Challenge
Rewrite the rows as a JSON list of strings, one string per line and no blank lines, starting at the line with "Select the Passivo Circulante chart bar" (that line included) and running through the last line of the rows. Leave the pictures out of the list.

Records for this task
--- BEGIN ---

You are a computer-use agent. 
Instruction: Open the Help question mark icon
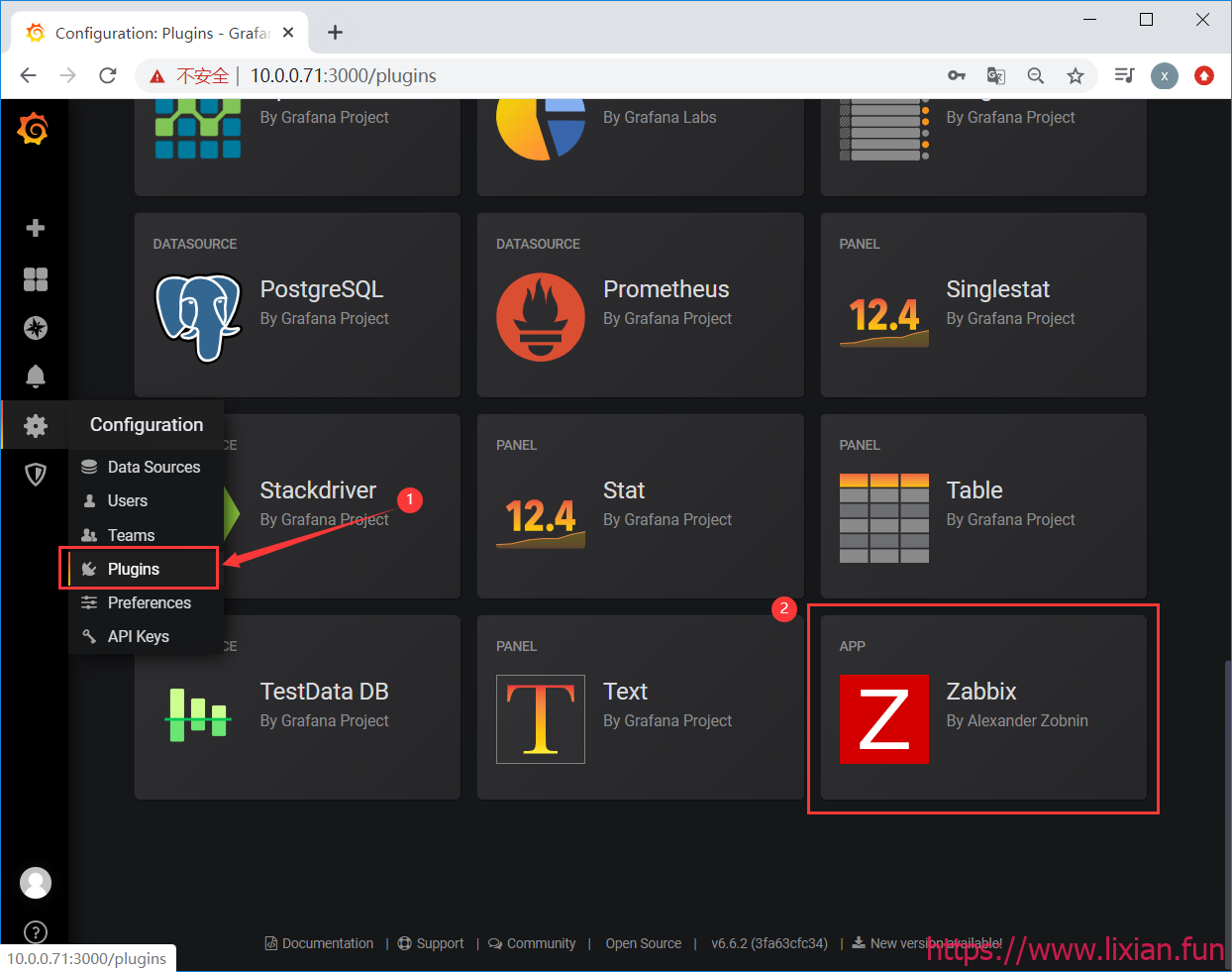36,932
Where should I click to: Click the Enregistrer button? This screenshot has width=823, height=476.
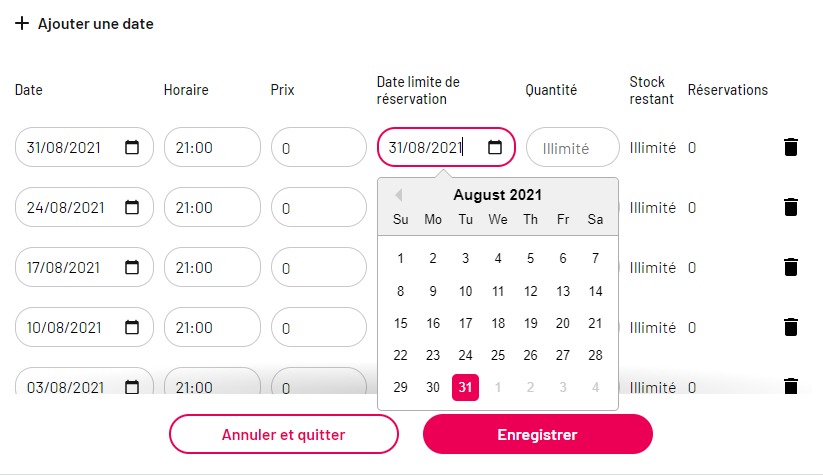click(x=537, y=434)
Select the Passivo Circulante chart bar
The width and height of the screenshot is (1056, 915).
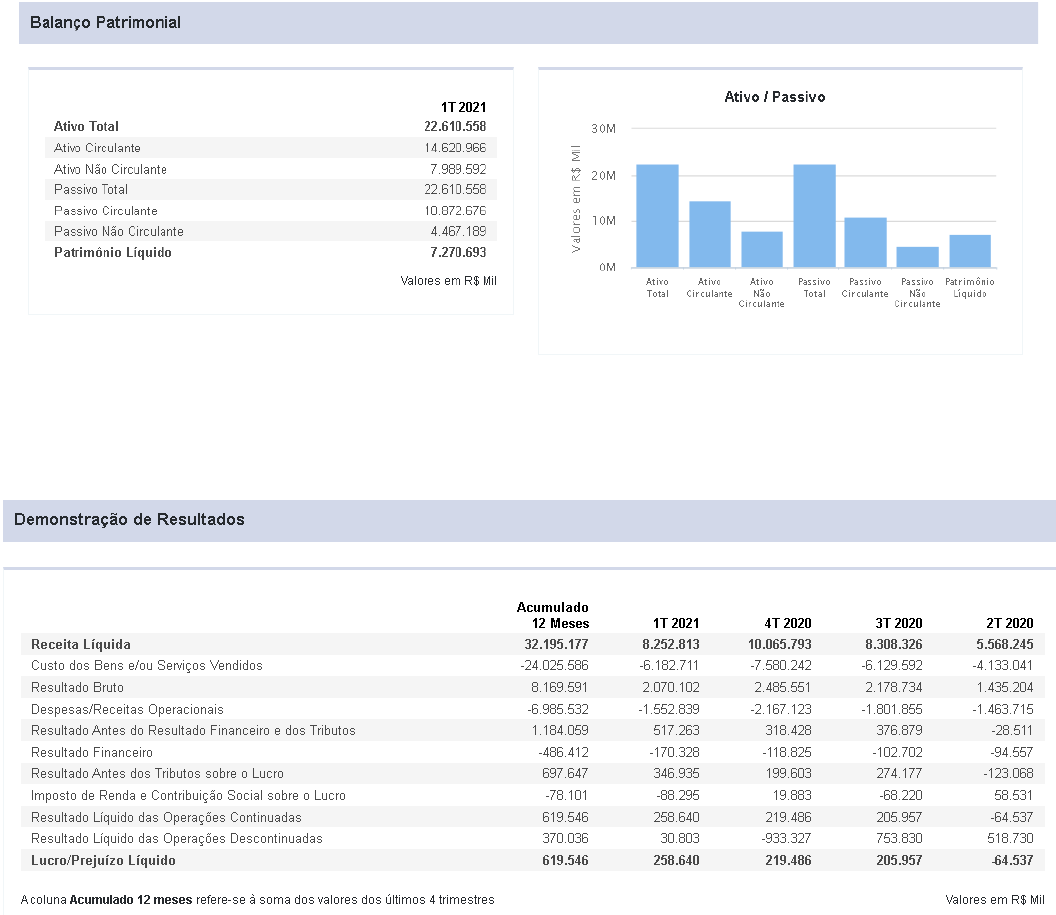tap(865, 243)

--- END ---

Solution
[
  "Select the Passivo Circulante chart bar",
  "The width and height of the screenshot is (1056, 915).",
  "tap(865, 243)"
]